## [Task statement]
Line by line, output everything from the one that contains "Viewport: 1212px width, 384px" through the end of the material below, exactly as written and with no pictures.

---------------

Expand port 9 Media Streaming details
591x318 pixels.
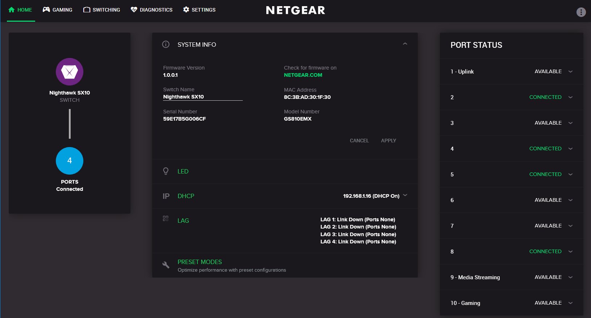[x=570, y=277]
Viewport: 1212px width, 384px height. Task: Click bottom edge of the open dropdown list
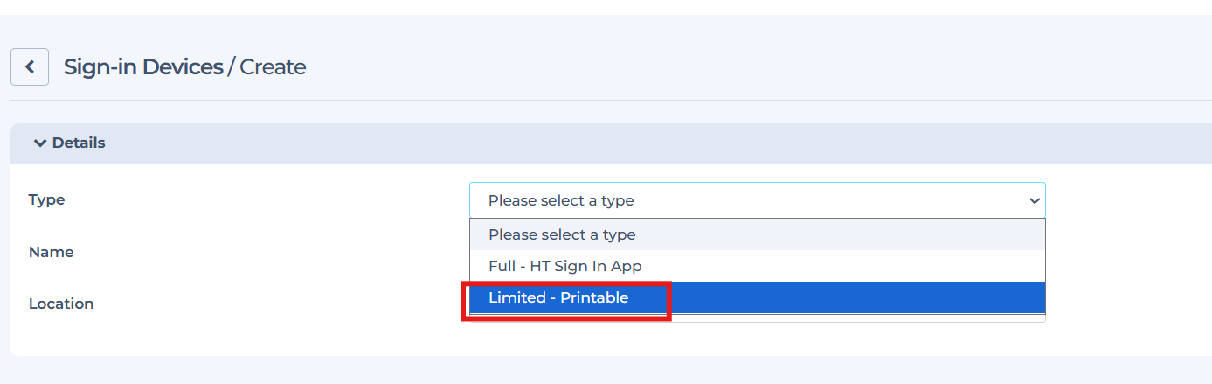pyautogui.click(x=757, y=318)
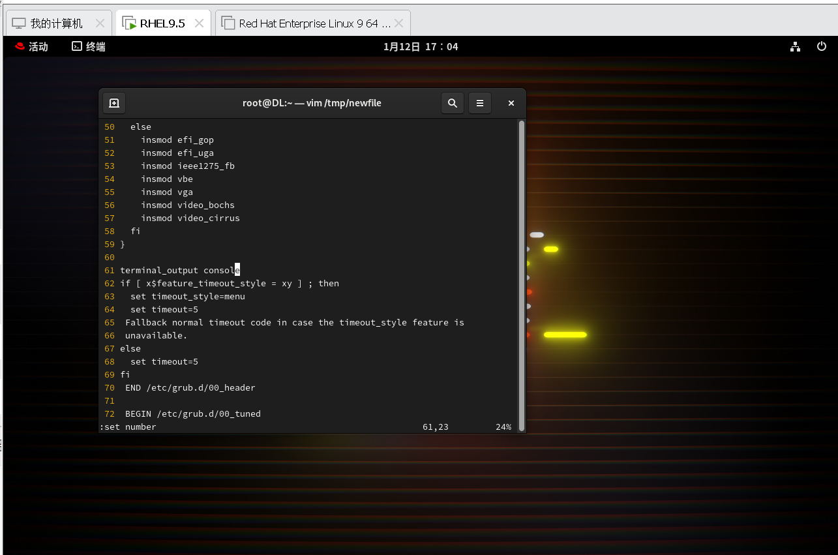Viewport: 838px width, 555px height.
Task: Open search using the magnifier icon in terminal header
Action: pyautogui.click(x=453, y=102)
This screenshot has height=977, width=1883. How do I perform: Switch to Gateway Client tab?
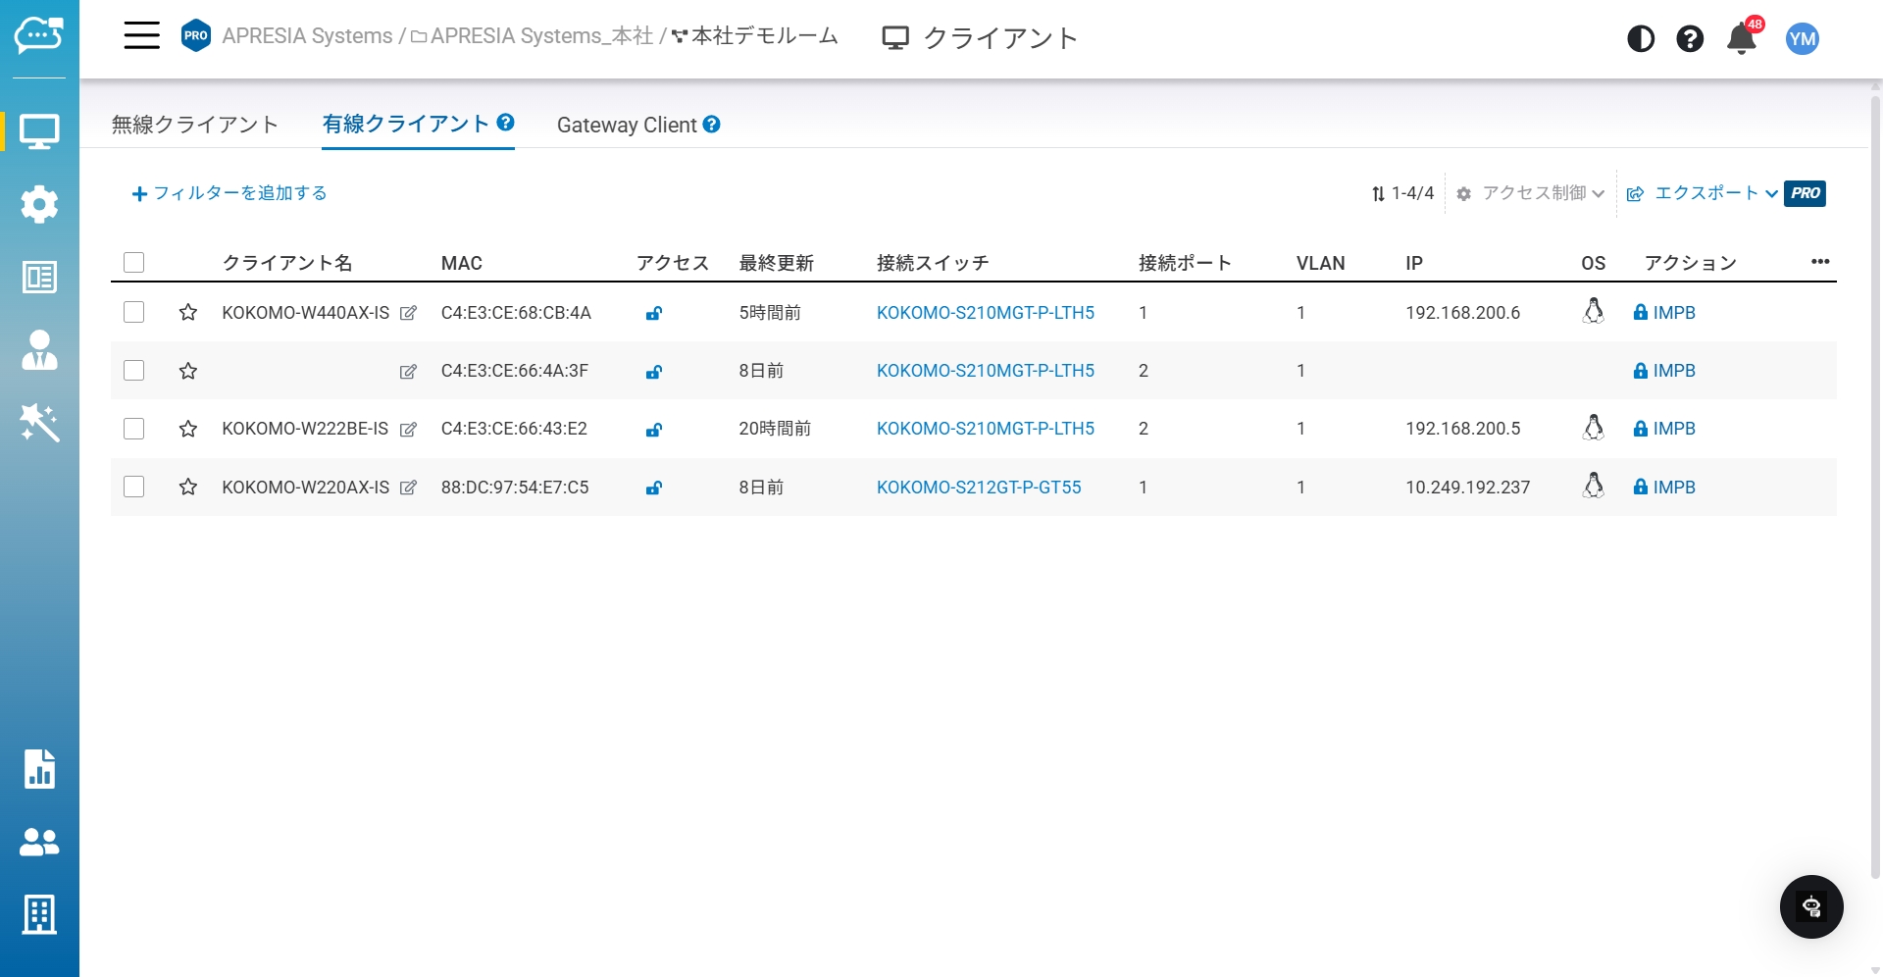coord(627,126)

---------------

## [Answer]
Viewport: 1212px width, 384px height. Task: Click bottom edge of the open dropdown list
pyautogui.click(x=757, y=318)
Viewport: 838px width, 555px height.
Task: Open search using the magnifier icon in terminal header
Action: pyautogui.click(x=453, y=102)
This screenshot has height=977, width=1883. How do I perform: Switch to Gateway Client tab?
coord(627,126)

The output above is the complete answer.